Responding at the local level to crises is better than trying to respond from an office high up in an ivory tower in Canberra or some capital city.
In 1989, I was the manager of the Goulburn Commonwealth Employment Service (CES).
One night, I went to Canberra to have dinner with an adviser to the federal cabinet and to the prime minister. This was part of my ongoing, endless education on how politics works in Australia. We had a good conversation about how government operates at his level and other such things.
As the evening came to an end, I asked about the constant rumours that the CES was to be closed and all its functions gifted to the private sector. He replied that governments and policymakers did indeed want to close the CES but what was stopping them was the need for the Commonwealth to have an ability to respond to emergencies at the community level.
He explained the CES was the only mechanism the federal government had to quickly react to crises such as natural disasters, large scale retrenchments, major industry reforms, recessions, wars, and pandemics.
Not long after the dinner, I moved from Goulburn to Canberra to work in the department responsible for employment and labour market reform.
I became involved in developing responses to industry and workforce disruption created by John Button’s industry reforms and the removal of tariffs for textile, clothing and footwear and for the passenger motor vehicle industry, among other changes.
The responses included enterprise restructuring support, local economic development, job creation, small business development and a comprehensive inclusive approach to vocational training.
All these responses were carried out at the community level and local CES staff were a key part of these responses.
As a result of these new experiences and learnings, I then ended up consulting to the World Bank on micro and macro-economic reform activities in the old Soviet Union as that ex-nation went through incredible change. I spent much time, particularly in Central Asia, and also in Turkey, and later on with the United Nations on support for women in business in China.
In the Central Asian project, I was (alarmingly) known as the “mass retrenchment expert”. I worked with the Kyrgyz and other governments to develop a national capacity to deal with enterprise restructuring.

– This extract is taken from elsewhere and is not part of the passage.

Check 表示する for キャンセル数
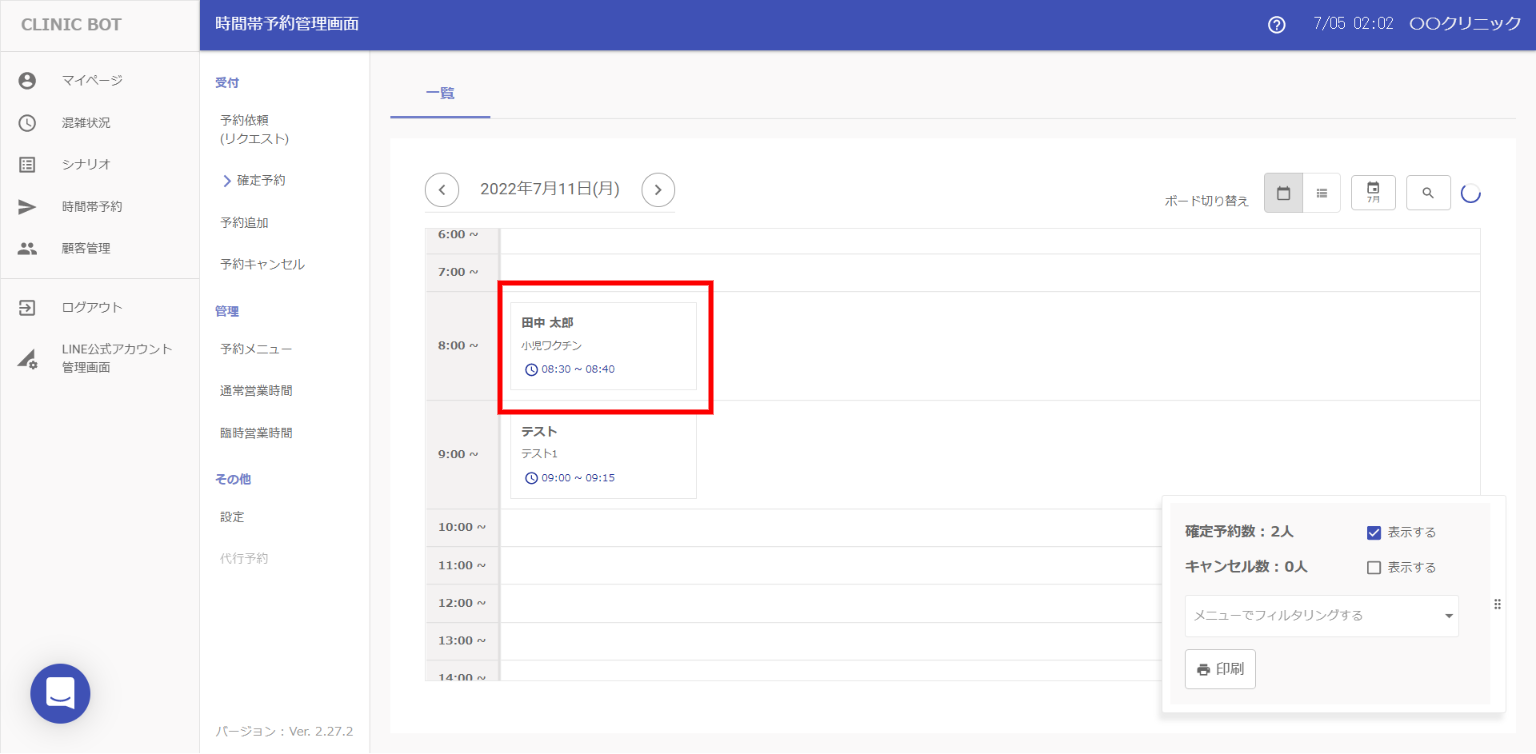The image size is (1536, 754). point(1374,568)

This included asset divestiture, job creation, small business development, business incubators, local economic development and vocational training.
Another parallel World Bank project involved a group of Australians creating a version of the CES in the countries of the old Soviet Union, including Russia.
When I returned to Australia I found that, while we were setting up a version of the CES in countries going through major change, Australian governments (both Labor and Liberal) were dismantling the CES and replacing it with government-funded private companies.
The contracts with private sector employment services focused on confronting the problem of long-term unemployment.
This, in my opinion, has not been successful, but it did create a few wealthy individuals. (I am not sure that people should become millionaires on the back of the long-term unemployed.)
We need to get local again
Now, we have the crisis of a lifetime coming from the bushfires and COVID-19.
There is no federal government presence at the local level, and no way to get support to those in desperate need.
Instead, for example, we saw responses to bushfires delayed by the need to work with state and local governments. We also have a new crisis on the harvest trail where crops across Australia are lying unpicked and rotting.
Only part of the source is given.